Il presidente Biden sul virus, individuato già in 12 Paesi fra cui anche l’Italia, ammonisce: tutto il mondo dovrebbe preoccuparsi
Alle 13 di ieri risultavano 92 casi ufficiali di vaiolo delle scimmie in tutto il mondo: lo ha confermato l’Oms che ha specificato che si tratta di Paesi in cui questa malattia non è già endemica. A questi si aggiungerebbero altri 28 casi sospetti, distribuiti in 12 Stati in tre aree del globo.
Dopo i contagi già registrati in Francia, Germania e Italia (leggi qui), aumentano quindi i Paesi europei con almeno un caso di vaiolo. All’elenco si aggiunge anche la Svizzera dove un primo caso è stato rilevato ieri, Si tratta di un residente nel cantone che si è esposto al virus all’estero.
Le autorità svizzere hanno confermato che è stato avviato un tracciamento dei suoi contatti; il paziente si trova in isolamento presso il suo domicilio.

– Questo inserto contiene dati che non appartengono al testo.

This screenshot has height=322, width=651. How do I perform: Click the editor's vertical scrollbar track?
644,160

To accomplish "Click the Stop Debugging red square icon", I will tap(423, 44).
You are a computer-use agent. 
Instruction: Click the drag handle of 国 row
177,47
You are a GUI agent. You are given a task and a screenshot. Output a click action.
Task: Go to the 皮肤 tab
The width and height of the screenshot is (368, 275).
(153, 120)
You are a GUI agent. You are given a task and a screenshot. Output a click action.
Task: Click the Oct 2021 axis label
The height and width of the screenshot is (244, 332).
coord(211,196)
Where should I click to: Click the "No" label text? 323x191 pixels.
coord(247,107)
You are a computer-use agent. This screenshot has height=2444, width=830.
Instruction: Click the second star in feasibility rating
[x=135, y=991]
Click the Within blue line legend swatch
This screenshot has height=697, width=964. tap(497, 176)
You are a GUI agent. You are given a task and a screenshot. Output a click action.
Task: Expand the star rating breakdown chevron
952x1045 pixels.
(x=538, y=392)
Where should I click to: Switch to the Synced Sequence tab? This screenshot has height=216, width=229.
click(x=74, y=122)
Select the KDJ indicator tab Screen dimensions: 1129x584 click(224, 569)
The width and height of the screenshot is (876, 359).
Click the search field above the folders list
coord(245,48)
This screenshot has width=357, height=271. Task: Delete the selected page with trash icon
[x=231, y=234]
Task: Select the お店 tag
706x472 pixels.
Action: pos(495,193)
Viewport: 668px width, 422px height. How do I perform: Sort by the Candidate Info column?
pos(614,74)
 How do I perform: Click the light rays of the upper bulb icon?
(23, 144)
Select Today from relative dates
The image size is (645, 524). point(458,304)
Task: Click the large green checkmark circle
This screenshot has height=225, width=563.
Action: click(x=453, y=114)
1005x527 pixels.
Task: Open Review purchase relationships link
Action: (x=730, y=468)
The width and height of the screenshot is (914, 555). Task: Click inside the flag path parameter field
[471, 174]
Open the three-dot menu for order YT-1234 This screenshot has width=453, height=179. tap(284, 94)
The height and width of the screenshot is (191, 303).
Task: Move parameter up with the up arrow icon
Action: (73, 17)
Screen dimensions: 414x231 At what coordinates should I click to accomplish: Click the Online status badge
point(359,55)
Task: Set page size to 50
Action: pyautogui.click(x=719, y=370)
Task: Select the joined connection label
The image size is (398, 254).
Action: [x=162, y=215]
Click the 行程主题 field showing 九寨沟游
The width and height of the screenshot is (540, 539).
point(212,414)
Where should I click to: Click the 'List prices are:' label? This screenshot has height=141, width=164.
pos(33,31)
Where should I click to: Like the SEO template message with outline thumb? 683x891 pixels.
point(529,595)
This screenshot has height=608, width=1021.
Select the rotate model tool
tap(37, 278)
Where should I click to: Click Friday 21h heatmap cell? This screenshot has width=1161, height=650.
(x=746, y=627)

Sulla base di quanto raccolto finora, sembrerebbe che la maggior parte dei casi non sia connessa ai viaggi nelle zone in cui il virus è endemico ma dipenderebbe dall’infezione uomo-uomo, soprattutto mediante contatti sessuali.
Sul tema è intervenuto anche il presidente degli Usa, dove al momento è stato registrato un solo caso, un cittadino del Massachusetts rientrato da un viaggio in Canada: secondo Biden il virus è “una cosa per cui tutto il mondo dovrebbe preoccuparsi“.
«Stiamo lavorando per vedere quello che possiamo fare e che vaccino si può usare» ha detto il presidente Usa ai cronisti di Seul, prima di imbarcarsi sull’Air Force One con il quale ha raggiunto il Giappone (leggi qui del suo viaggio diplomatico in Asia).